- **Assigned task**:
Please write what comes next in the account of the Hasselblad camera and the writer's eyesight, picking up after its last sentence.

- **Supplied passage**:

**********

I wrote an "aggressive" note to Hasselblad and
had the patient folks at Capitol Camera send it back with the "clearly" defective camera.
About a week later I got a phone call from a person with a distinct accent. It turns out he was Swedish. He was calling me from Hasselblad. The conversation went something like this:
"Mr. Tuck. We got your camera and your note last week and we've been testing it...thoroughly. We've put it through every quality control test that we have and we can assure you that there is nothing wrong with the camera."
I replied, "Look, I've been shooting for years and I know what I'm doing. I've also owned a bunch of other Hasselblad bodies so I know how to focus them. You sent me a defective camera!"
He responded, "Mr. Tuck, may I ask, how old are you?"
"I'm forty two."
Then he asked, "When is the last time you have visited your occultist?"
"I don't have an occultist, I have perfect vision!!"
He said, gently, "You did have perfect vision. I suggest that you might have had a change in your vision and may need some correction to focus the screen exactly. We are going to send your camera back to you, unless you want a refund."
I told him I'd get my vision checked and, if it checked out perfectly I'd be sending the camera back for a refund. Well, my visit to an ophthalmologist burst the balloon I'd been walking around with for most of my adult life. After a thorough exam the doctor suggested that I needed both a distance correction and a close-up correction. In a word, bifocals. Sadly, resigned to joining the rest of society as a mortal subject to the whimsy of age and decay, I got fitted for ..... gulp .... bifocals.
And guess what? That Hasselblad screen snapped into focus like a champ.
I had last been to see an optometrist back in 2004 and, since then, had more or less slowly given up the bifocals in exchange for generic, off the shelf reading glasses combined with squinting at stuff in the distance. Recently, I had a physical and as part of the exam my doctor's nurse gave me a vision test. My eyes are not so bad that I can't pass the vision test at the DMV without glasses but...we're edging up to the boundaries.

**********

- **Supplied entries**:
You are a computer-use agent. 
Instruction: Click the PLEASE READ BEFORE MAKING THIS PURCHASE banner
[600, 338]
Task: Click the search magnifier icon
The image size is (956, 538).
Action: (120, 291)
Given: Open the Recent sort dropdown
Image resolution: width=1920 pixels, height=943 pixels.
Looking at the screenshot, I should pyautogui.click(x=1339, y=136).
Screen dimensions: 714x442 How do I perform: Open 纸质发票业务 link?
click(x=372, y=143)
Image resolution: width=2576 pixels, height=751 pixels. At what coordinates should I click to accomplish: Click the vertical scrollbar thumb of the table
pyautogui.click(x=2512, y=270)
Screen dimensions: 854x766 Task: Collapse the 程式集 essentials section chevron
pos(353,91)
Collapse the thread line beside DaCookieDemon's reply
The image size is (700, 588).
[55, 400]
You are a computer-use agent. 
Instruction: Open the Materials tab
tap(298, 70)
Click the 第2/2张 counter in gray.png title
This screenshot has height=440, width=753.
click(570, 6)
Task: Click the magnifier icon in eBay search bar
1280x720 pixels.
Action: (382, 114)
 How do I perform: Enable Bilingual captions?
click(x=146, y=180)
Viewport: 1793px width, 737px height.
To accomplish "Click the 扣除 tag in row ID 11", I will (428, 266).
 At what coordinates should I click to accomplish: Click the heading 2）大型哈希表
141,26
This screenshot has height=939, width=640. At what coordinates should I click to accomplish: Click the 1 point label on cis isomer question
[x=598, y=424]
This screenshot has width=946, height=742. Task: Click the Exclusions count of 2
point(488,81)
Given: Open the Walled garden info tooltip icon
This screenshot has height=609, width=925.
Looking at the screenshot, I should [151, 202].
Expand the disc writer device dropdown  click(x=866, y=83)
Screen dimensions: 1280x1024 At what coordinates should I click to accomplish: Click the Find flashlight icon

**********

- **Task result**:
I got a new prescription from the optometrist last wee and took possession of my new glasses. Two different pairs: A cheap and hardy pair of frames, selected from the racks at my local Costco and then I had a nice pair of Armani titanium frames re-lensed. Once pair for hard duty and one pair for those times when I'm pretty sure that great frames will make me look ten I.Q. points smarter.
When I put on the new glasses I was shocked to see how much I had been compensating for my distant vision decline. Did you know that there is actually a lot of detail out in the real world? I do now.
So, I've always hated the idea that I have to participate, like almost everyone else, in an inevitable decay of my vision. I've been wearing my glasses everyday, trying to get used to them, and I'm starting to really enjoy being able to read distant signs as well as the book a foot or so away from my face. Maybe the new gear will even improve my photography. I guess it really can't hurt.
Now I'll look like everyone else in my family when I get together with them for the holidays. Glasses for all.
Sure makes that LCD on the back of the camera a lot easier to see. Still, no excuse for "dirty baby diaper camera hold."